## BEGIN Stored data
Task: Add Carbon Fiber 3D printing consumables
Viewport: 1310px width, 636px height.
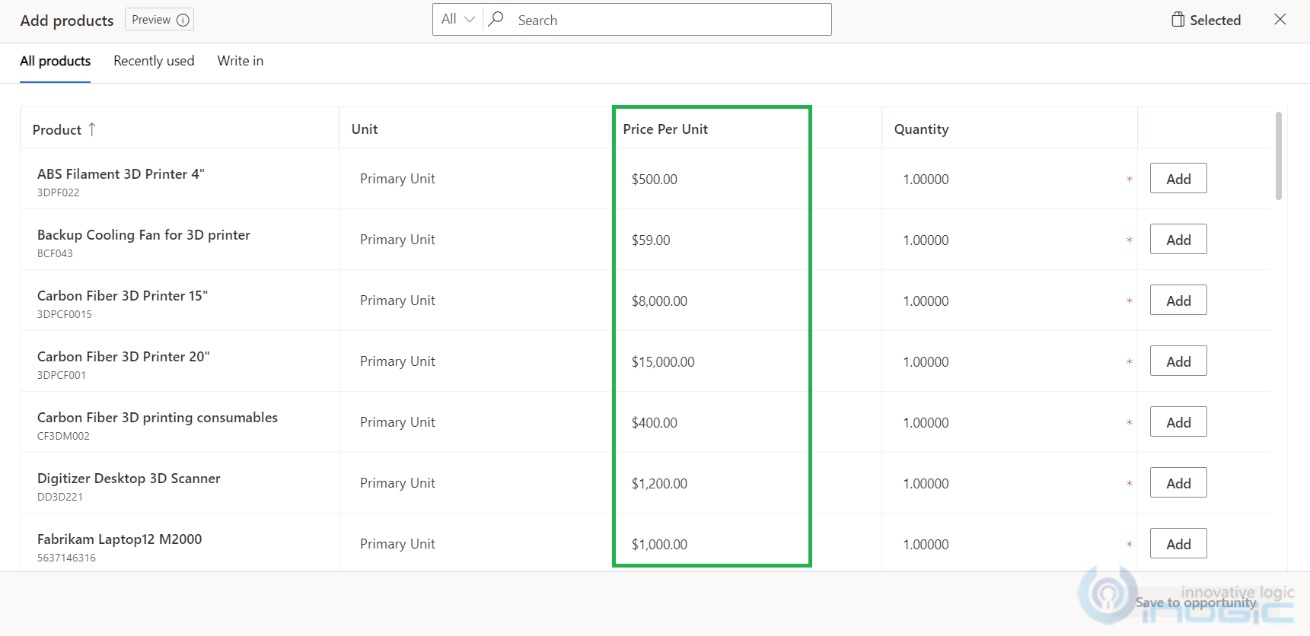Action: [1178, 421]

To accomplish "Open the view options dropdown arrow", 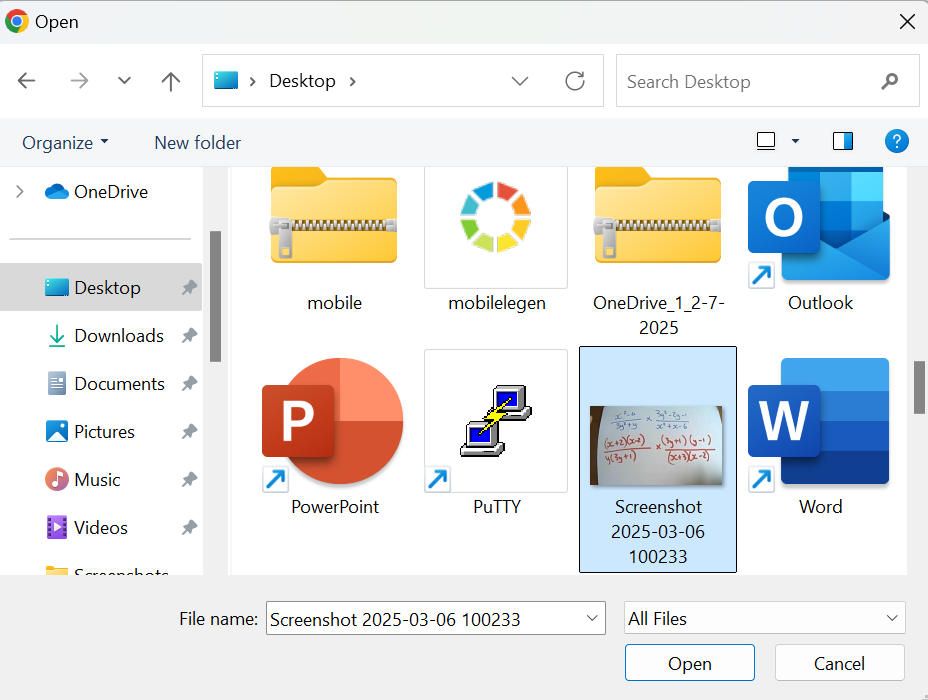I will click(x=795, y=142).
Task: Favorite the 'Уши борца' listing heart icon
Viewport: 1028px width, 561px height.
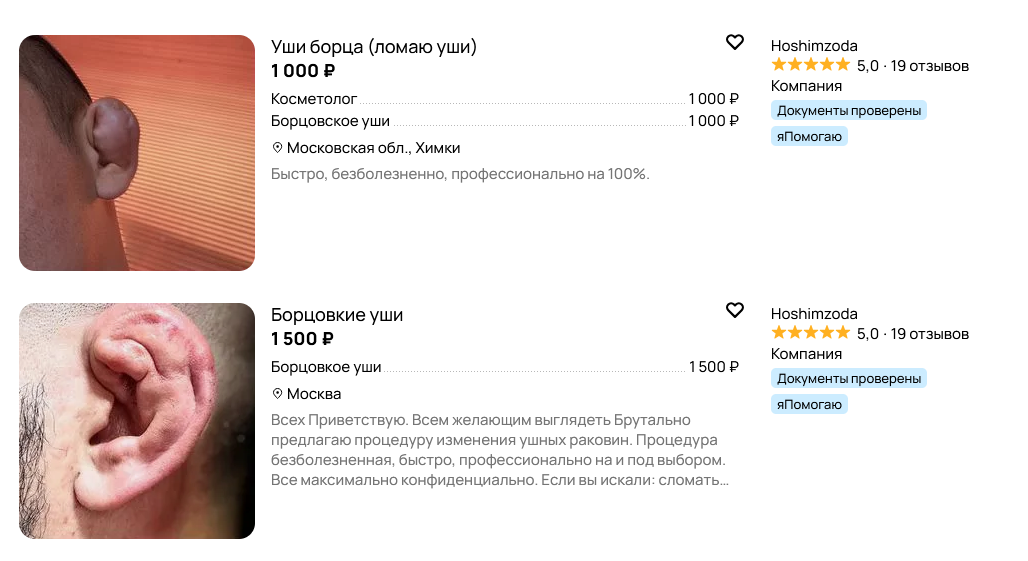Action: (x=734, y=42)
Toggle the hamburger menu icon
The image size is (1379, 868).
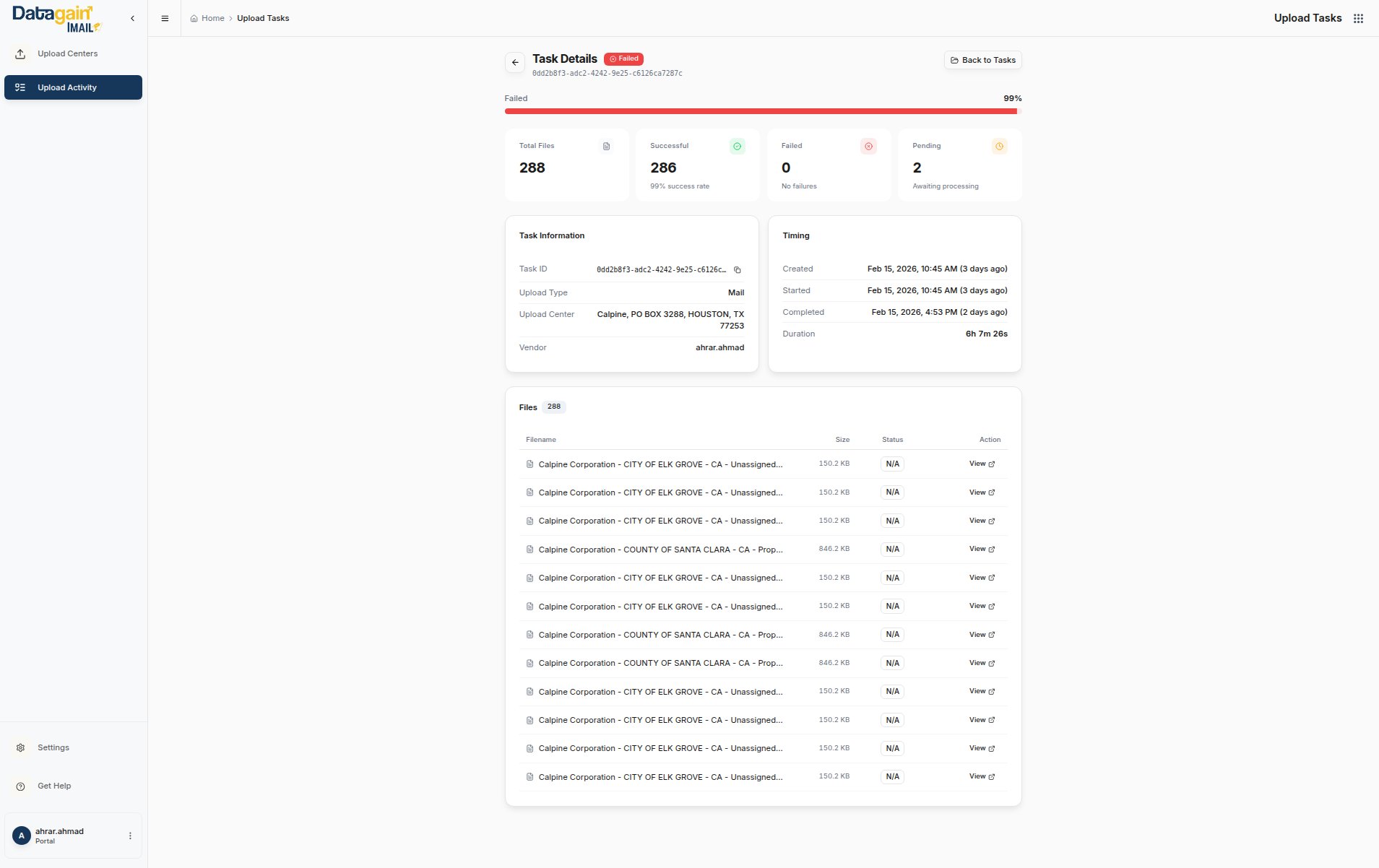pyautogui.click(x=165, y=19)
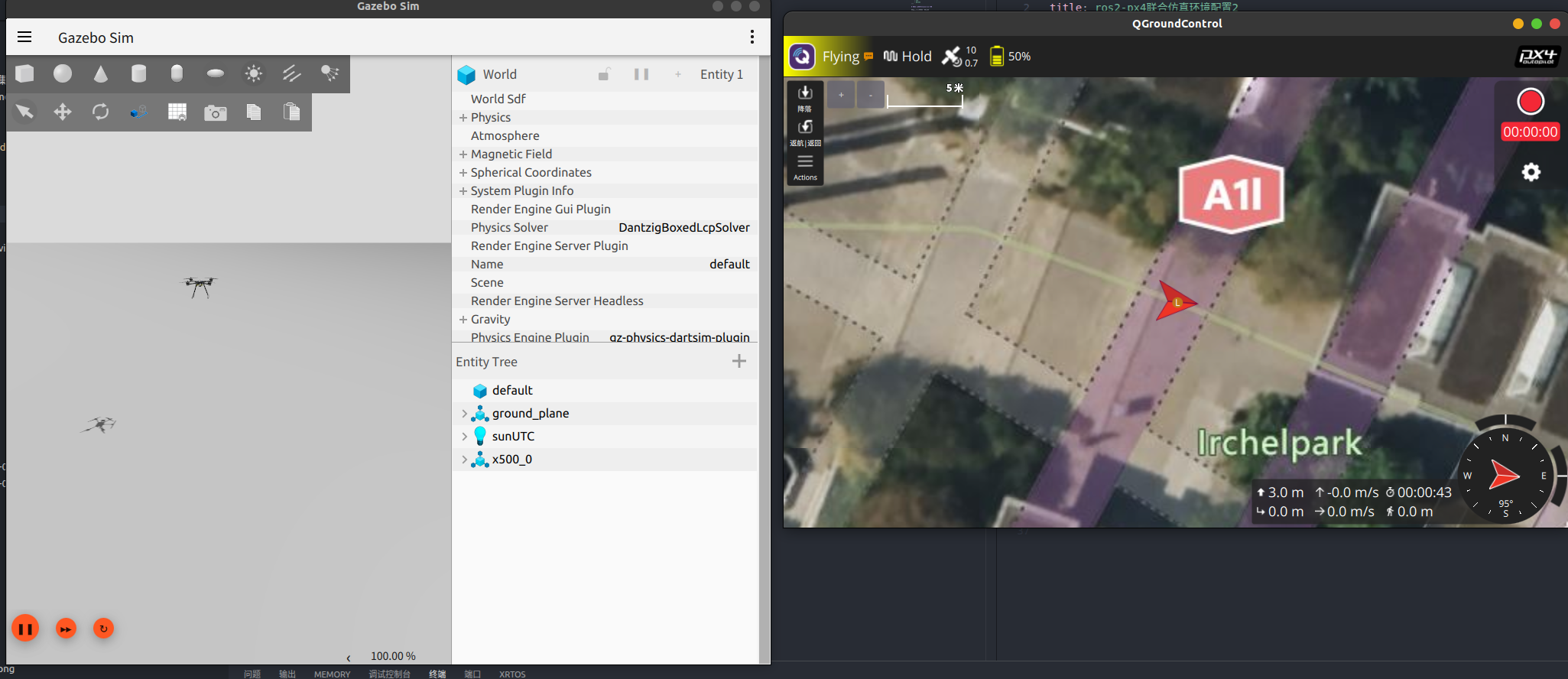Toggle the World inspector pause button
1568x679 pixels.
641,74
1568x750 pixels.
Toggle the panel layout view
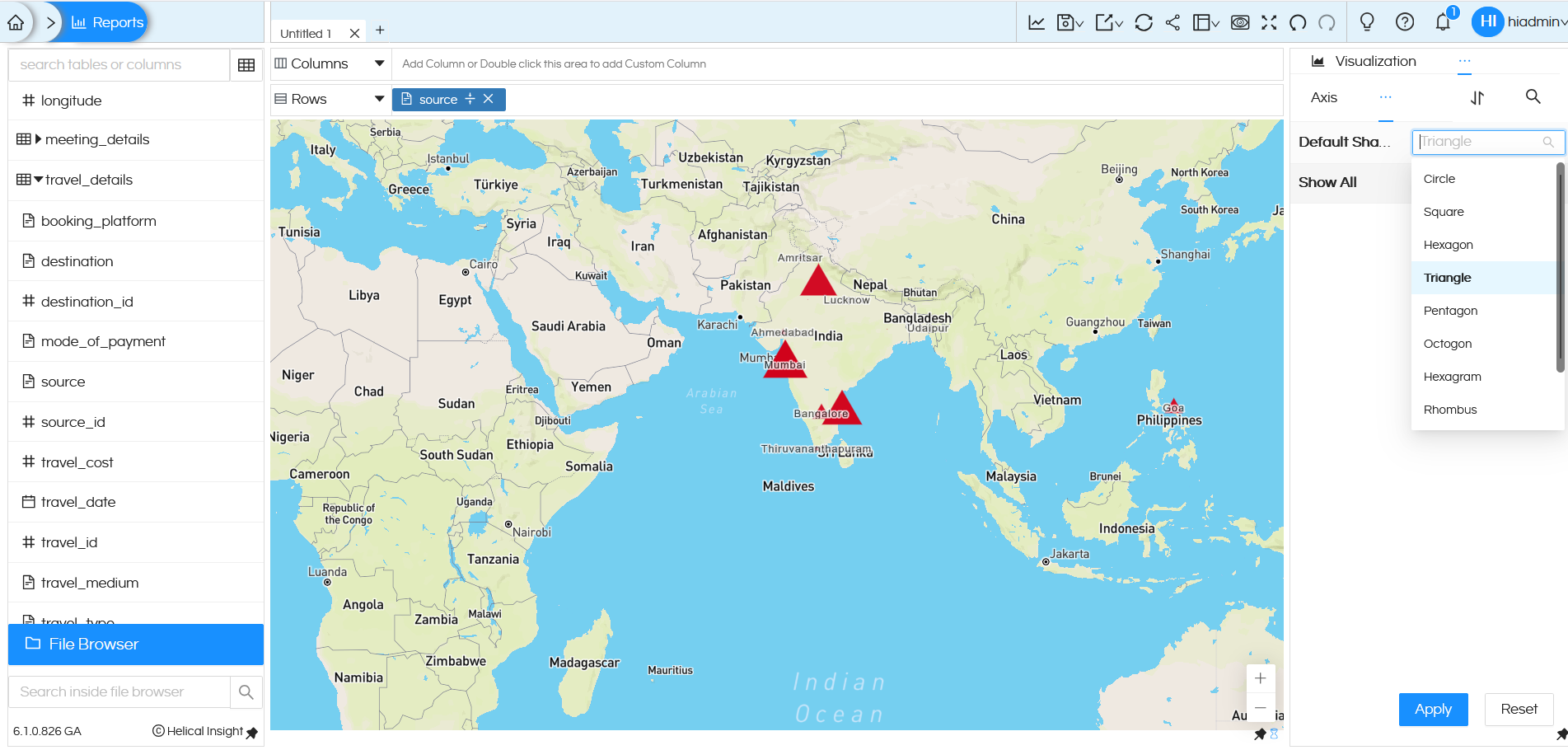[x=1202, y=22]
## END Stored data
Count the lines in the records that contain the string "icon", with case treated as significant. Reply with the number alone.

_Solution for this exercise_:
2